> [WHAT THE TASK ASKS]
Reproduce all the entries precisely.

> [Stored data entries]
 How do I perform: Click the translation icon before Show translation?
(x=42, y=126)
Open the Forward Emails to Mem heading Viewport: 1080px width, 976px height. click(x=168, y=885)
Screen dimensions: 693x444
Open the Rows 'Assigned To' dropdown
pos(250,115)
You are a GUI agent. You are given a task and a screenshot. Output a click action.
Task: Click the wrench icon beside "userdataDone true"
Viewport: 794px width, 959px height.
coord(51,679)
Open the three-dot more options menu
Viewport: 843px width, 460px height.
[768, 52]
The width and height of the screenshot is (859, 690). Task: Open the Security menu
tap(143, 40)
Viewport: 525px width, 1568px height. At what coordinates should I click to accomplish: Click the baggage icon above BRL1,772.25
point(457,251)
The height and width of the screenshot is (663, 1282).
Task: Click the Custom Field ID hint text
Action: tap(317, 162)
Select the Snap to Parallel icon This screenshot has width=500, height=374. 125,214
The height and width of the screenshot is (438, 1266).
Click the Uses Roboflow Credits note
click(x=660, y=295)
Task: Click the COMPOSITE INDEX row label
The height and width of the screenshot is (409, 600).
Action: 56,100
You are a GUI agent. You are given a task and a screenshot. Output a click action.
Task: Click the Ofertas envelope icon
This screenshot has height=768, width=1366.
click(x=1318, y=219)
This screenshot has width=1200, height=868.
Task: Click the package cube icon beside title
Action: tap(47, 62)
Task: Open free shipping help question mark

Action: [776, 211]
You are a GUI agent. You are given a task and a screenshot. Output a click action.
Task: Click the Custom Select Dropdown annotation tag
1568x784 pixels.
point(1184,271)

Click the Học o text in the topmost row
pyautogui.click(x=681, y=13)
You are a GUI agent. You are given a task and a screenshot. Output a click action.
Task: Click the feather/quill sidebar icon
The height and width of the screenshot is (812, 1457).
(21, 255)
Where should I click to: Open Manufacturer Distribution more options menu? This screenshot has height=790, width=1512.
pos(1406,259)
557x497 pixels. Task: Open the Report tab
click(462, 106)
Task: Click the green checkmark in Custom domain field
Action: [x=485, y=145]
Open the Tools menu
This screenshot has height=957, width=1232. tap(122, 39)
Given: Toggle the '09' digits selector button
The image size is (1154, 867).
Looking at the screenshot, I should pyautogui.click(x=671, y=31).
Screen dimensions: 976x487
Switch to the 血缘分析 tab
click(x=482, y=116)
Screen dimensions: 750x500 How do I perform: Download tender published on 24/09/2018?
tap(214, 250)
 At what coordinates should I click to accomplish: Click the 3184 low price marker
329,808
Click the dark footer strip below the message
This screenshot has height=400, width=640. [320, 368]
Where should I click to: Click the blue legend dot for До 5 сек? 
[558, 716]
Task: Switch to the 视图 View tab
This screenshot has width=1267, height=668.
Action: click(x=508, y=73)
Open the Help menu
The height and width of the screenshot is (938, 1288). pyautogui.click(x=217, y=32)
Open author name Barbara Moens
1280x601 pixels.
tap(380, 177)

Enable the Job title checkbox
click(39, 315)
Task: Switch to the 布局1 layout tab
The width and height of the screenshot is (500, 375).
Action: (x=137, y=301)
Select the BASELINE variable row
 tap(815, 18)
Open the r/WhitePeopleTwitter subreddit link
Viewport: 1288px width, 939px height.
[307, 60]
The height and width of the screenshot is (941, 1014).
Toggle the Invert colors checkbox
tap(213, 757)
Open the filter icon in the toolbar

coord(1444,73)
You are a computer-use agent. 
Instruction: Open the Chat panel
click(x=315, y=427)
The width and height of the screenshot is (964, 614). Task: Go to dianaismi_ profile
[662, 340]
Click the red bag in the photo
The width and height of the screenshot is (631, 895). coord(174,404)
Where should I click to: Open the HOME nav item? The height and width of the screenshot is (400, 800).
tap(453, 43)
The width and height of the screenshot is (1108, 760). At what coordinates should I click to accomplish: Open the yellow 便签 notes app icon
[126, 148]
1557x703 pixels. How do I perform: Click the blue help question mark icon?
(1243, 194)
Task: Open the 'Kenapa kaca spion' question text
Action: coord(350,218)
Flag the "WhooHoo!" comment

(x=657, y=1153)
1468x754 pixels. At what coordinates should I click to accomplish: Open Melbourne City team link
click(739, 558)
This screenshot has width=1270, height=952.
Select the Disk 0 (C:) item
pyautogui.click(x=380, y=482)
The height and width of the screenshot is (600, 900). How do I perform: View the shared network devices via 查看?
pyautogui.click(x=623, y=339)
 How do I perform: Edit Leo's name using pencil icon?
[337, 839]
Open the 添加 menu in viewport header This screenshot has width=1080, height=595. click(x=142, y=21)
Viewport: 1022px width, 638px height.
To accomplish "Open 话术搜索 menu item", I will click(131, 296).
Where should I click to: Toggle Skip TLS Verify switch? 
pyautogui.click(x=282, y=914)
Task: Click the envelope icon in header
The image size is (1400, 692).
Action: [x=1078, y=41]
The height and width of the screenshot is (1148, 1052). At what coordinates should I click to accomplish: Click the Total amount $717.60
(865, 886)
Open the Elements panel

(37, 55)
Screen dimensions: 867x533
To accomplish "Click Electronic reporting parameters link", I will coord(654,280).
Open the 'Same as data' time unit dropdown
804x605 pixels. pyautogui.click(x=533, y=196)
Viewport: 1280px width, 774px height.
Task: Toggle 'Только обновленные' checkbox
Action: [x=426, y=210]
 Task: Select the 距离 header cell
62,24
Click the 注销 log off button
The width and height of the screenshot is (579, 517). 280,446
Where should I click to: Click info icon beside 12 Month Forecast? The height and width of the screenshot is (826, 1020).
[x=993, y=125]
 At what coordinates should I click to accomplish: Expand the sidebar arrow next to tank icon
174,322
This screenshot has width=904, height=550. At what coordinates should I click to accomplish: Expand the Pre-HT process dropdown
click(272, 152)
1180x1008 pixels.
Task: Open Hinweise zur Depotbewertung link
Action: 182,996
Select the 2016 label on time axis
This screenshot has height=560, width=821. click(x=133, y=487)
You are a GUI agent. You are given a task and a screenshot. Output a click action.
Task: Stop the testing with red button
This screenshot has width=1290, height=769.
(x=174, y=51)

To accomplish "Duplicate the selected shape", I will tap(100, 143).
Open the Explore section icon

> [YOUR SOLUTION]
 How do I perform: Click the translation icon before Show translation?
(x=42, y=126)
Open the Forward Emails to Mem heading Viewport: 1080px width, 976px height. click(x=168, y=885)
Screen dimensions: 693x444
Open the Rows 'Assigned To' dropdown
pos(250,115)
You are a GUI agent. You are given a task and a screenshot. Output a click action.
Task: Click the wrench icon beside "userdataDone true"
Viewport: 794px width, 959px height.
coord(51,679)
Open the three-dot more options menu
Viewport: 843px width, 460px height.
[768, 52]
The width and height of the screenshot is (859, 690). Task: Open the Security menu
tap(143, 40)
Viewport: 525px width, 1568px height. At what coordinates should I click to accomplish: Click the baggage icon above BRL1,772.25
point(457,251)
The height and width of the screenshot is (663, 1282).
Task: Click the Custom Field ID hint text
Action: tap(317, 162)
Select the Snap to Parallel icon This screenshot has width=500, height=374. 125,214
The height and width of the screenshot is (438, 1266).
Click the Uses Roboflow Credits note
click(x=660, y=295)
Task: Click the COMPOSITE INDEX row label
The height and width of the screenshot is (409, 600).
Action: 56,100
You are a GUI agent. You are given a task and a screenshot. Output a click action.
Task: Click the Ofertas envelope icon
This screenshot has height=768, width=1366.
click(x=1318, y=219)
This screenshot has width=1200, height=868.
Task: Click the package cube icon beside title
Action: tap(47, 62)
Task: Open free shipping help question mark

Action: [776, 211]
You are a GUI agent. You are given a task and a screenshot. Output a click action.
Task: Click the Custom Select Dropdown annotation tag
1568x784 pixels.
point(1184,271)

Click the Học o text in the topmost row
pyautogui.click(x=681, y=13)
You are a GUI agent. You are given a task and a screenshot. Output a click action.
Task: Click the feather/quill sidebar icon
The height and width of the screenshot is (812, 1457).
(21, 255)
Where should I click to: Open Manufacturer Distribution more options menu? This screenshot has height=790, width=1512.
pos(1406,259)
557x497 pixels. Task: Open the Report tab
click(462, 106)
Task: Click the green checkmark in Custom domain field
Action: [x=485, y=145]
Open the Tools menu
This screenshot has height=957, width=1232. tap(122, 39)
Given: Toggle the '09' digits selector button
The image size is (1154, 867).
Looking at the screenshot, I should pyautogui.click(x=671, y=31).
Screen dimensions: 976x487
Switch to the 血缘分析 tab
click(x=482, y=116)
Screen dimensions: 750x500 How do I perform: Download tender published on 24/09/2018?
tap(214, 250)
 At what coordinates should I click to accomplish: Click the 3184 low price marker
329,808
Click the dark footer strip below the message
This screenshot has height=400, width=640. [320, 368]
Where should I click to: Click the blue legend dot for До 5 сек? 
[558, 716]
Task: Switch to the 视图 View tab
This screenshot has width=1267, height=668.
Action: click(x=508, y=73)
Open the Help menu
The height and width of the screenshot is (938, 1288). pyautogui.click(x=217, y=32)
Open author name Barbara Moens
1280x601 pixels.
tap(380, 177)

Enable the Job title checkbox
click(39, 315)
Task: Switch to the 布局1 layout tab
The width and height of the screenshot is (500, 375).
Action: (x=137, y=301)
Select the BASELINE variable row
 tap(815, 18)
Open the r/WhitePeopleTwitter subreddit link
Viewport: 1288px width, 939px height.
[307, 60]
The height and width of the screenshot is (941, 1014).
Toggle the Invert colors checkbox
tap(213, 757)
Open the filter icon in the toolbar

coord(1444,73)
You are a computer-use agent. 
Instruction: Open the Chat panel
click(x=315, y=427)
The width and height of the screenshot is (964, 614). Task: Go to dianaismi_ profile
[662, 340]
Click the red bag in the photo
The width and height of the screenshot is (631, 895). coord(174,404)
Where should I click to: Open the HOME nav item? The height and width of the screenshot is (400, 800).
tap(453, 43)
The width and height of the screenshot is (1108, 760). At what coordinates should I click to accomplish: Open the yellow 便签 notes app icon
[126, 148]
1557x703 pixels. How do I perform: Click the blue help question mark icon?
(1243, 194)
Task: Open the 'Kenapa kaca spion' question text
Action: coord(350,218)
Flag the "WhooHoo!" comment

(x=657, y=1153)
1468x754 pixels. At what coordinates should I click to accomplish: Open Melbourne City team link
click(739, 558)
This screenshot has width=1270, height=952.
Select the Disk 0 (C:) item
pyautogui.click(x=380, y=482)
The height and width of the screenshot is (600, 900). How do I perform: View the shared network devices via 查看?
pyautogui.click(x=623, y=339)
 How do I perform: Edit Leo's name using pencil icon?
[337, 839]
Open the 添加 menu in viewport header This screenshot has width=1080, height=595. click(x=142, y=21)
Viewport: 1022px width, 638px height.
To accomplish "Open 话术搜索 menu item", I will click(131, 296).
Where should I click to: Toggle Skip TLS Verify switch? 
pyautogui.click(x=282, y=914)
Task: Click the envelope icon in header
The image size is (1400, 692).
Action: [x=1078, y=41]
The height and width of the screenshot is (1148, 1052). At what coordinates should I click to accomplish: Click the Total amount $717.60
(865, 886)
Open the Elements panel

(37, 55)
Screen dimensions: 867x533
To accomplish "Click Electronic reporting parameters link", I will coord(654,280).
Open the 'Same as data' time unit dropdown
804x605 pixels. pyautogui.click(x=533, y=196)
Viewport: 1280px width, 774px height.
Task: Toggle 'Только обновленные' checkbox
Action: [x=426, y=210]
 Task: Select the 距离 header cell
62,24
Click the 注销 log off button
The width and height of the screenshot is (579, 517). 280,446
Where should I click to: Click info icon beside 12 Month Forecast? The height and width of the screenshot is (826, 1020).
[x=993, y=125]
 At what coordinates should I click to accomplish: Expand the sidebar arrow next to tank icon
174,322
This screenshot has width=904, height=550. At what coordinates should I click to accomplish: Expand the Pre-HT process dropdown
click(272, 152)
1180x1008 pixels.
Task: Open Hinweise zur Depotbewertung link
Action: 182,996
Select the 2016 label on time axis
This screenshot has height=560, width=821. click(x=133, y=487)
You are a GUI agent. You are given a task and a screenshot. Output a click action.
Task: Stop the testing with red button
This screenshot has width=1290, height=769.
(x=174, y=51)

To accomplish "Duplicate the selected shape", I will tap(100, 143).
Open the Explore section icon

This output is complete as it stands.